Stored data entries
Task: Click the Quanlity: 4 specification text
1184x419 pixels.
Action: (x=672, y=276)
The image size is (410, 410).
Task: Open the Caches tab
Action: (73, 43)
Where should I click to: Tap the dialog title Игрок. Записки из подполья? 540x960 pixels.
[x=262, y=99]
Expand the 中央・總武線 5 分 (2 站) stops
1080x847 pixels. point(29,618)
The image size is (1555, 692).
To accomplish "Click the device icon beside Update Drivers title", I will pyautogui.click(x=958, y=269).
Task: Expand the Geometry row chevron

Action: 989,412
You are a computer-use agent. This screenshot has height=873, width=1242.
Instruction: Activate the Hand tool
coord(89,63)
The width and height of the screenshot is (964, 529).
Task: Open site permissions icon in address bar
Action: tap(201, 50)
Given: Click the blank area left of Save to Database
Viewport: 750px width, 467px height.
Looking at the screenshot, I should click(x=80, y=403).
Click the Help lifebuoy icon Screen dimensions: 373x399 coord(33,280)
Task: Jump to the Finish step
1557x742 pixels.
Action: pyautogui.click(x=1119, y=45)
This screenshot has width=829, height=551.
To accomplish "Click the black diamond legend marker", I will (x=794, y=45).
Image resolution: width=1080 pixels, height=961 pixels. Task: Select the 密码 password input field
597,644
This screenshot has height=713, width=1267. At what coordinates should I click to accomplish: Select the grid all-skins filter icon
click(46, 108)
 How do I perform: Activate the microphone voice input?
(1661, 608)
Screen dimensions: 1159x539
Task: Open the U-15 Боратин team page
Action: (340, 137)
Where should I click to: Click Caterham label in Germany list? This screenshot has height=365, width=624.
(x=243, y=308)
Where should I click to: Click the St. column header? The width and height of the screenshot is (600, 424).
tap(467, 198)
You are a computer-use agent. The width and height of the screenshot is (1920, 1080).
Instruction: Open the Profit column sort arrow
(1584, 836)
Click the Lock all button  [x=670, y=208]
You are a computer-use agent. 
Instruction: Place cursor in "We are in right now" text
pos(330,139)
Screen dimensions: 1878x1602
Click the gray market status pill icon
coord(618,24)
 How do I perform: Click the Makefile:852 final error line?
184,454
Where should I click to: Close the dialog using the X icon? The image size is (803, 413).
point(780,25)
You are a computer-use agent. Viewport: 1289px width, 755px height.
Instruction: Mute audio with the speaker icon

# Problem statement
Give the data again in full, keeping every line as it was.

# Result of this task
Task: Click the Quanlity: 4 specification text
1184x419 pixels.
Action: (x=672, y=276)
The image size is (410, 410).
Task: Open the Caches tab
Action: (73, 43)
Where should I click to: Tap the dialog title Игрок. Записки из подполья? 540x960 pixels.
[x=262, y=99]
Expand the 中央・總武線 5 分 (2 站) stops
1080x847 pixels. point(29,618)
The image size is (1555, 692).
To accomplish "Click the device icon beside Update Drivers title", I will pyautogui.click(x=958, y=269).
Task: Expand the Geometry row chevron

Action: 989,412
You are a computer-use agent. This screenshot has height=873, width=1242.
Instruction: Activate the Hand tool
coord(89,63)
The width and height of the screenshot is (964, 529).
Task: Open site permissions icon in address bar
Action: tap(201, 50)
Given: Click the blank area left of Save to Database
Viewport: 750px width, 467px height.
Looking at the screenshot, I should click(x=80, y=403).
Click the Help lifebuoy icon Screen dimensions: 373x399 coord(33,280)
Task: Jump to the Finish step
1557x742 pixels.
Action: pyautogui.click(x=1119, y=45)
This screenshot has width=829, height=551.
To accomplish "Click the black diamond legend marker", I will (x=794, y=45).
Image resolution: width=1080 pixels, height=961 pixels. Task: Select the 密码 password input field
597,644
This screenshot has height=713, width=1267. At what coordinates should I click to accomplish: Select the grid all-skins filter icon
click(46, 108)
 How do I perform: Activate the microphone voice input?
(1661, 608)
Screen dimensions: 1159x539
Task: Open the U-15 Боратин team page
Action: (340, 137)
Where should I click to: Click Caterham label in Germany list? This screenshot has height=365, width=624.
(x=243, y=308)
Where should I click to: Click the St. column header? The width and height of the screenshot is (600, 424).
tap(467, 198)
You are a computer-use agent. The width and height of the screenshot is (1920, 1080).
Instruction: Open the Profit column sort arrow
(1584, 836)
Click the Lock all button  [x=670, y=208]
You are a computer-use agent. 
Instruction: Place cursor in "We are in right now" text
pos(330,139)
Screen dimensions: 1878x1602
Click the gray market status pill icon
coord(618,24)
 How do I perform: Click the Makefile:852 final error line?
184,454
Where should I click to: Close the dialog using the X icon? The image size is (803, 413).
point(780,25)
You are a computer-use agent. Viewport: 1289px width, 755px height.
Instruction: Mute audio with the speaker icon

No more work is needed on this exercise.